Ticketing is a sensitive issue for modern supporters as prices inflate. Season ticket prices were increased by 6.5% one month after Kroenke completed his takeover, an instant PR defeat against a backdrop of fear and uncertainty. The rise was announced in advance of the last home game of the 2010-11 season, with the team in miserable form, creating a mutinous atmosphere during a limp 2-1 home defeat to Aston Villa.
The club’s PR machine learned its lessons from the nuclear fallout of that announcement. The subsequent ticket rise announcement was ‘managed’ more cynically. Arsenal were forced to do an about turn having surcharged season ticket holders for this season’s Barcelona tie, though the messaging still carried a distinct whiff of passive aggressiveness.
It’s difficult to speak about what goes on behind closed doors with any confidence, but there isn’t a hint of evidence that Kroenke is responsible for Arsenal’s perceived parsimony in the transfer market. Arsenal bought 6 players during the 2014-15 season; having smashed the club transfer record the summer prior. All circumstantial evidence suggests that Arsene calls the shots in the market, but it’s difficult to imagine that Kroenke is applying much in the way of downward scrutiny or pressure.

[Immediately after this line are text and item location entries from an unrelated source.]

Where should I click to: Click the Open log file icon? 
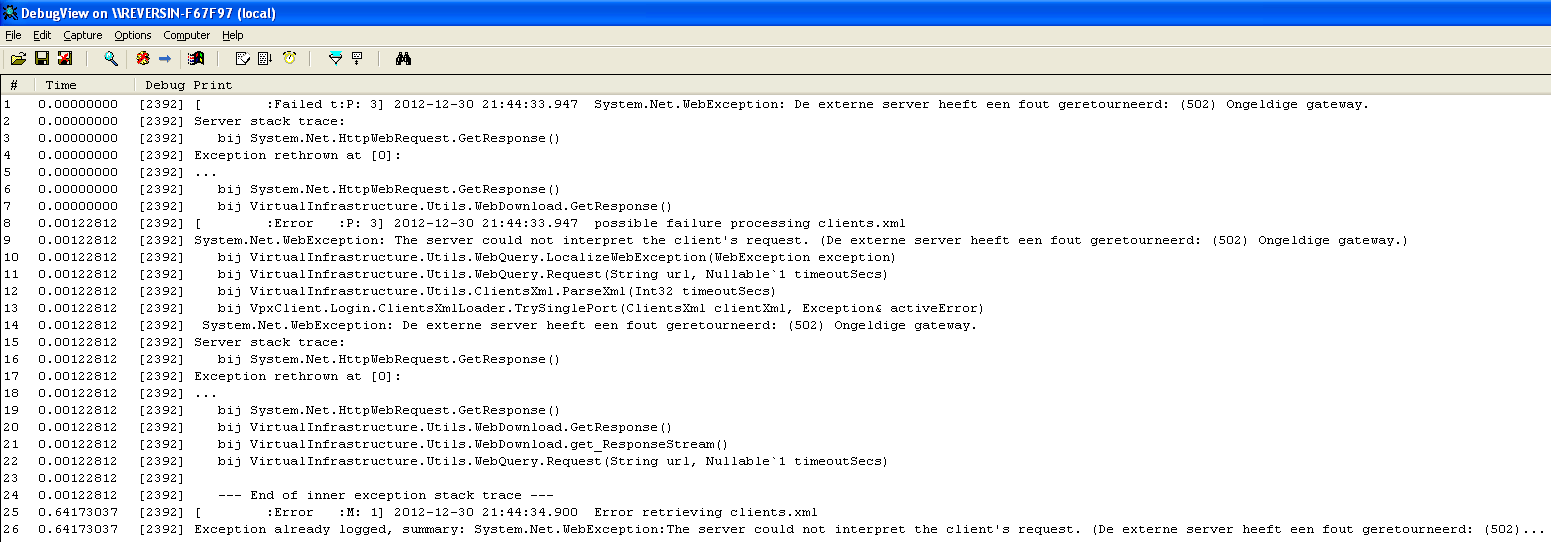[x=18, y=59]
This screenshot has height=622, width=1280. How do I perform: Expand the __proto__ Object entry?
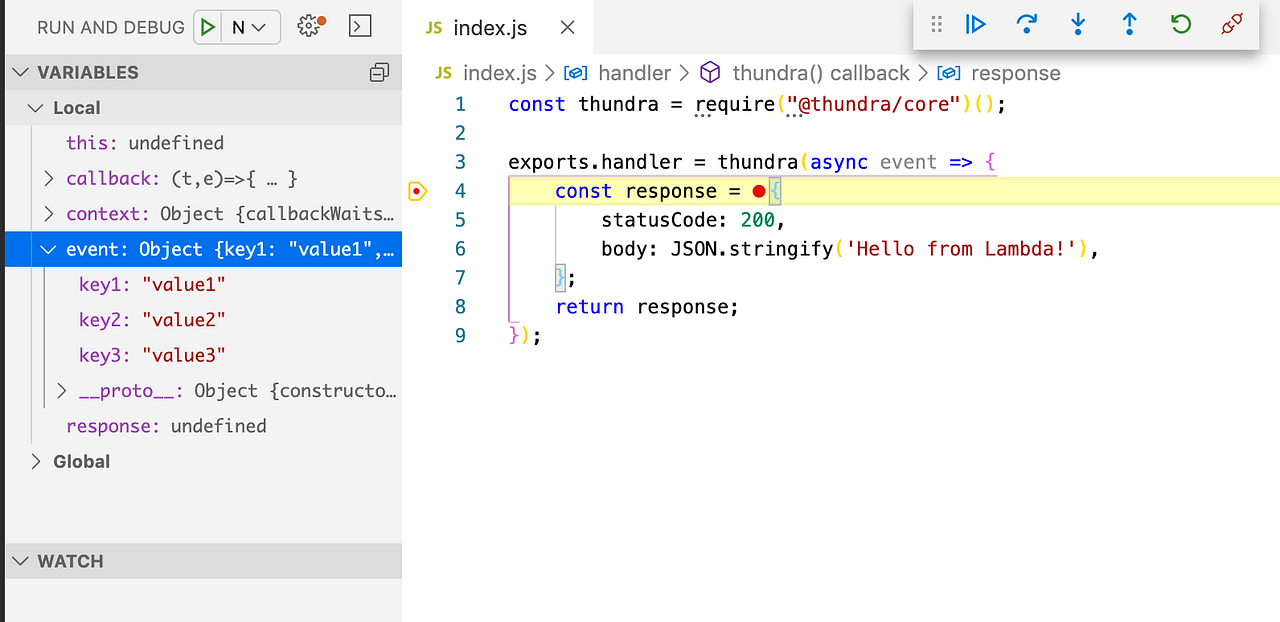click(x=61, y=390)
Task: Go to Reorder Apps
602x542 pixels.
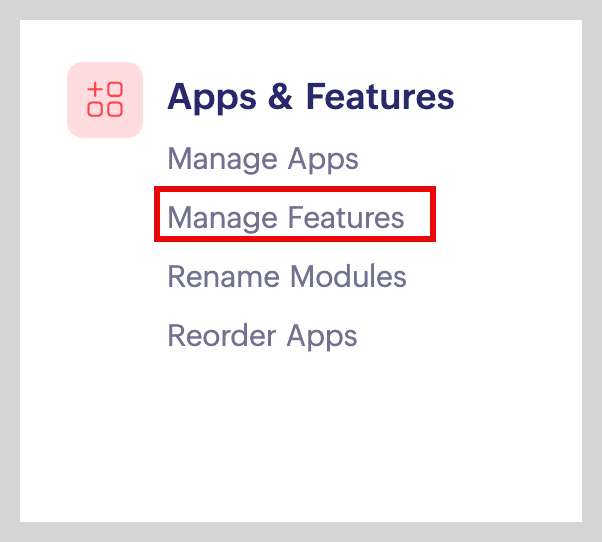Action: (x=262, y=335)
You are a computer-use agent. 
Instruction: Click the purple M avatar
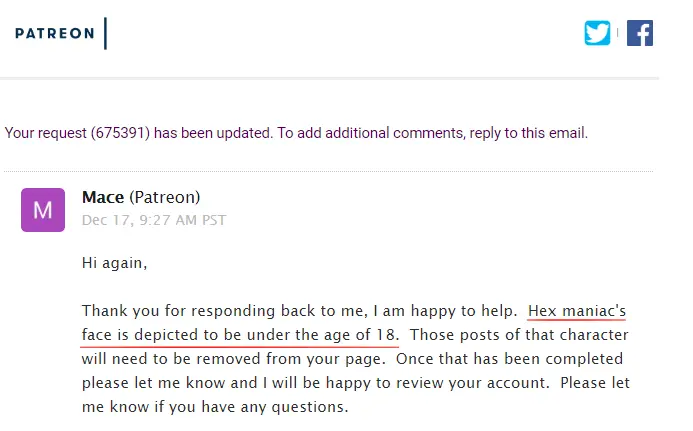point(43,210)
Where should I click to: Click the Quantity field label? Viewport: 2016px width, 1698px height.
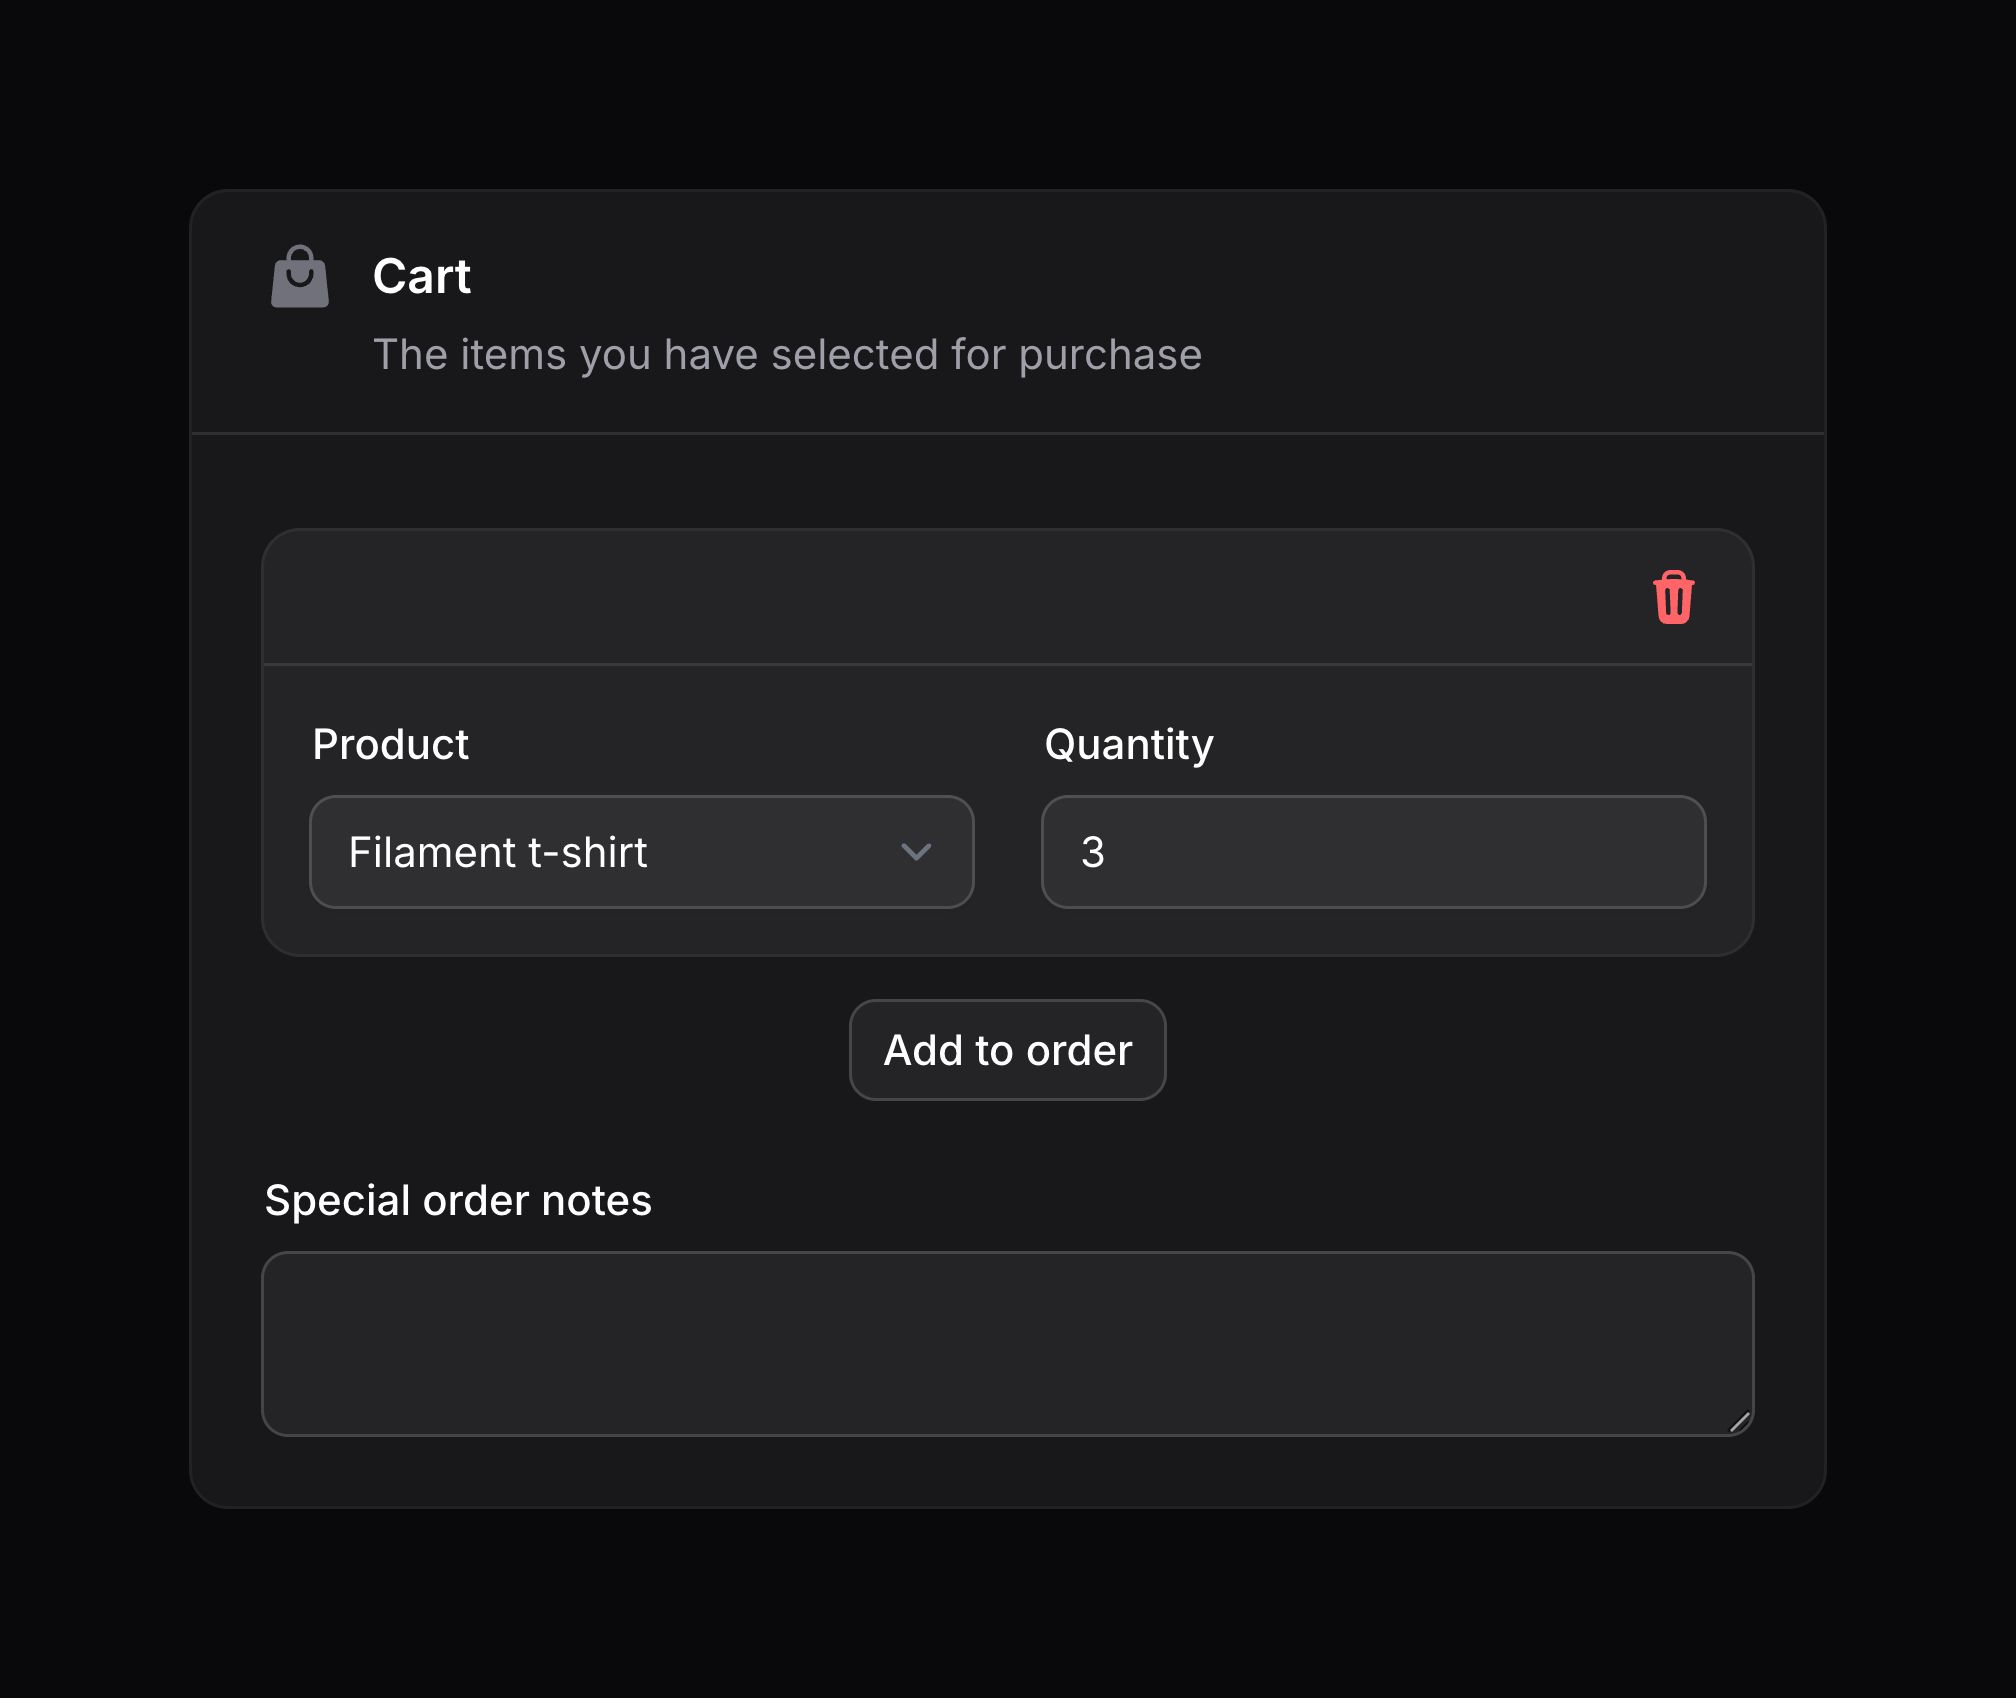point(1129,745)
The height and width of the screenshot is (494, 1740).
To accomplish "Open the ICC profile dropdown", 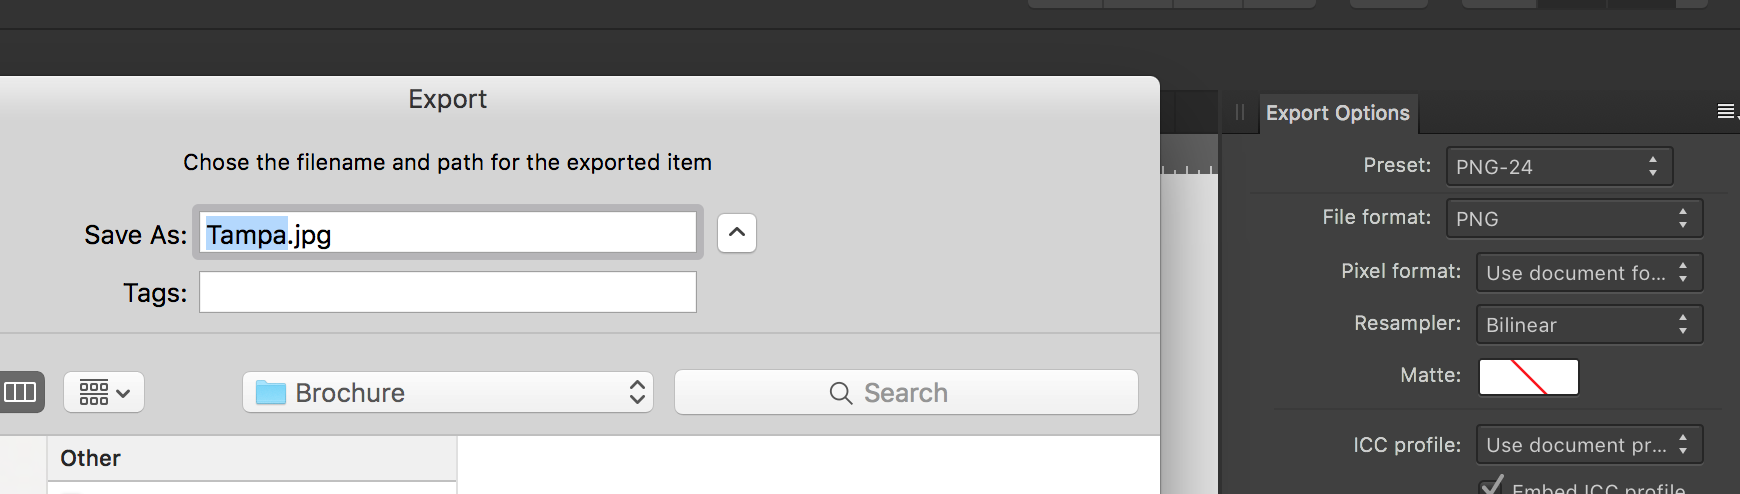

I do think a small part of the distaste for Kroenke emanates from a desire to be protective towards the manager. Given his achievements at Arsenal to date, it is difficult for many of us to lay issues at Wenger’s door and Kroenke probably gets caught a little in the crossfire. Allowing for Wenger’s stature and longevity, I think the jury is just about out on KSE’s tenure until a new manager is appointed and overseen. At the moment, an uneasy adhesive seems to have formed between a laissez-faire owner and an autocratic coach.
The handling of Arsene’s departure and replacement will tell us a lot more about the quality of KSE’s custodianship and their’ interest in our affairs’. At the moment, willingness to invest does not seem to be an issue. For me, the conviction of Kroenke’s leadership remains open to question until Wenger the benevolent dictator departs.